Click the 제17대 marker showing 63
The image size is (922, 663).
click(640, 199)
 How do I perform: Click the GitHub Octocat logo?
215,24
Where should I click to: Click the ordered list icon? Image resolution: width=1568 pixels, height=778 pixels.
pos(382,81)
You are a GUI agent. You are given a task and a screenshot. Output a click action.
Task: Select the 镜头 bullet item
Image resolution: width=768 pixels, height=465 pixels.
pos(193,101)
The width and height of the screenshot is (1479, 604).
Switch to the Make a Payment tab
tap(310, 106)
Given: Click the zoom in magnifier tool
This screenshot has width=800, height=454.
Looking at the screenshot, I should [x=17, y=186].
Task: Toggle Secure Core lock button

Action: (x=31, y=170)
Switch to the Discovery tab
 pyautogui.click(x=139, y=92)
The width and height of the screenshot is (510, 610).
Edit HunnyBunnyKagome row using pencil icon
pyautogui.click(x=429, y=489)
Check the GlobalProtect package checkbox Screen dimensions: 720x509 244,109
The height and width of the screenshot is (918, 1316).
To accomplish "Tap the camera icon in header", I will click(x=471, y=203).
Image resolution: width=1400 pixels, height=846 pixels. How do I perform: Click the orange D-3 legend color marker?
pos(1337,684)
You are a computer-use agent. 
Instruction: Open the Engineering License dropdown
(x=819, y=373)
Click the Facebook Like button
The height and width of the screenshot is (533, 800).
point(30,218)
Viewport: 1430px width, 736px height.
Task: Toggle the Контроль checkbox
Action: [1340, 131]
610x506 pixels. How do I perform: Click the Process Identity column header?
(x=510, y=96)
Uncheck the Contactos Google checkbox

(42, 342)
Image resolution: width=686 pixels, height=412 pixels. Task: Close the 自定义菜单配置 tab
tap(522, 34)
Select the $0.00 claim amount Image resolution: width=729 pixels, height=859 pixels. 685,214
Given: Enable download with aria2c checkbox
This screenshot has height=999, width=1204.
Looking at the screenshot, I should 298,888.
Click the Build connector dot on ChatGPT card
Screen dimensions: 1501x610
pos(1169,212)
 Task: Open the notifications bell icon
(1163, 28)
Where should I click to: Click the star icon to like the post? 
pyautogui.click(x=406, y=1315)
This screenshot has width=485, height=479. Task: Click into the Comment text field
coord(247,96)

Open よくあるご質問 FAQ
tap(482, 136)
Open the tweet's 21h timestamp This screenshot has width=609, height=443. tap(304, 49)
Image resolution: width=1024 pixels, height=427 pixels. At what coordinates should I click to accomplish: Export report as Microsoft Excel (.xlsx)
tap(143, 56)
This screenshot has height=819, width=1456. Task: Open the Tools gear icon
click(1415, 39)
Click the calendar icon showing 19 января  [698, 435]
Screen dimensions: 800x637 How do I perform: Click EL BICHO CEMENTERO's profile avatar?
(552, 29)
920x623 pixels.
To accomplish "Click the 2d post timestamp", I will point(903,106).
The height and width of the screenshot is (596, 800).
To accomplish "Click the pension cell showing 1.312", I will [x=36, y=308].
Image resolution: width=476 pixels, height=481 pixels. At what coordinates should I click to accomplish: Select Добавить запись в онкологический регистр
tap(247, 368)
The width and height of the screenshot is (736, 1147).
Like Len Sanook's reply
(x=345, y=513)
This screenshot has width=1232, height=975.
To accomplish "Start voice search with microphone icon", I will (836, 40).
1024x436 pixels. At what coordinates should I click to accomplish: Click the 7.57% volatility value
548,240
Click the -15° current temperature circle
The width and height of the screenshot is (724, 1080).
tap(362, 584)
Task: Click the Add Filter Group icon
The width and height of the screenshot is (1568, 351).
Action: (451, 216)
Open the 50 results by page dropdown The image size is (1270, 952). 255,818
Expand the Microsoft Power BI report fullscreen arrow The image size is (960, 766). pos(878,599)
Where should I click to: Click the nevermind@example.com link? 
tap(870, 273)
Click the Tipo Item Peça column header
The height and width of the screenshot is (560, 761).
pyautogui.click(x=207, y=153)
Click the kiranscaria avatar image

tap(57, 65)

###

#### [What you have to do]
From the first line to the last, retype the data exactly.

#### [Task response]
Click the 제17대 marker showing 63
The image size is (922, 663).
click(640, 199)
 How do I perform: Click the GitHub Octocat logo?
215,24
Where should I click to: Click the ordered list icon? Image resolution: width=1568 pixels, height=778 pixels.
pos(382,81)
You are a GUI agent. You are given a task and a screenshot. Output a click action.
Task: Select the 镜头 bullet item
Image resolution: width=768 pixels, height=465 pixels.
pos(193,101)
The width and height of the screenshot is (1479, 604).
Switch to the Make a Payment tab
tap(310, 106)
Given: Click the zoom in magnifier tool
This screenshot has width=800, height=454.
Looking at the screenshot, I should [x=17, y=186].
Task: Toggle Secure Core lock button

Action: (x=31, y=170)
Switch to the Discovery tab
 pyautogui.click(x=139, y=92)
The width and height of the screenshot is (510, 610).
Edit HunnyBunnyKagome row using pencil icon
pyautogui.click(x=429, y=489)
Check the GlobalProtect package checkbox Screen dimensions: 720x509 244,109
The height and width of the screenshot is (918, 1316).
To accomplish "Tap the camera icon in header", I will click(x=471, y=203).
Image resolution: width=1400 pixels, height=846 pixels. How do I perform: Click the orange D-3 legend color marker?
pos(1337,684)
You are a computer-use agent. 
Instruction: Open the Engineering License dropdown
(x=819, y=373)
Click the Facebook Like button
The height and width of the screenshot is (533, 800).
point(30,218)
Viewport: 1430px width, 736px height.
Task: Toggle the Контроль checkbox
Action: [1340, 131]
610x506 pixels. How do I perform: Click the Process Identity column header?
(x=510, y=96)
Uncheck the Contactos Google checkbox

(42, 342)
Image resolution: width=686 pixels, height=412 pixels. Task: Close the 自定义菜单配置 tab
tap(522, 34)
Select the $0.00 claim amount Image resolution: width=729 pixels, height=859 pixels. 685,214
Given: Enable download with aria2c checkbox
This screenshot has height=999, width=1204.
Looking at the screenshot, I should 298,888.
Click the Build connector dot on ChatGPT card
Screen dimensions: 1501x610
pos(1169,212)
 Task: Open the notifications bell icon
(1163, 28)
Where should I click to: Click the star icon to like the post? 
pyautogui.click(x=406, y=1315)
This screenshot has width=485, height=479. Task: Click into the Comment text field
coord(247,96)

Open よくあるご質問 FAQ
tap(482, 136)
Open the tweet's 21h timestamp This screenshot has width=609, height=443. tap(304, 49)
Image resolution: width=1024 pixels, height=427 pixels. At what coordinates should I click to accomplish: Export report as Microsoft Excel (.xlsx)
tap(143, 56)
This screenshot has height=819, width=1456. Task: Open the Tools gear icon
click(1415, 39)
Click the calendar icon showing 19 января  [698, 435]
Screen dimensions: 800x637 How do I perform: Click EL BICHO CEMENTERO's profile avatar?
(552, 29)
920x623 pixels.
To accomplish "Click the 2d post timestamp", I will point(903,106).
The height and width of the screenshot is (596, 800).
To accomplish "Click the pension cell showing 1.312", I will [x=36, y=308].
Image resolution: width=476 pixels, height=481 pixels. At what coordinates should I click to accomplish: Select Добавить запись в онкологический регистр
tap(247, 368)
The width and height of the screenshot is (736, 1147).
Like Len Sanook's reply
(x=345, y=513)
This screenshot has width=1232, height=975.
To accomplish "Start voice search with microphone icon", I will (836, 40).
1024x436 pixels. At what coordinates should I click to accomplish: Click the 7.57% volatility value
548,240
Click the -15° current temperature circle
The width and height of the screenshot is (724, 1080).
tap(362, 584)
Task: Click the Add Filter Group icon
The width and height of the screenshot is (1568, 351).
Action: (451, 216)
Open the 50 results by page dropdown The image size is (1270, 952). 255,818
Expand the Microsoft Power BI report fullscreen arrow The image size is (960, 766). pos(878,599)
Where should I click to: Click the nevermind@example.com link? 
tap(870, 273)
Click the Tipo Item Peça column header
The height and width of the screenshot is (560, 761).
pyautogui.click(x=207, y=153)
Click the kiranscaria avatar image

tap(57, 65)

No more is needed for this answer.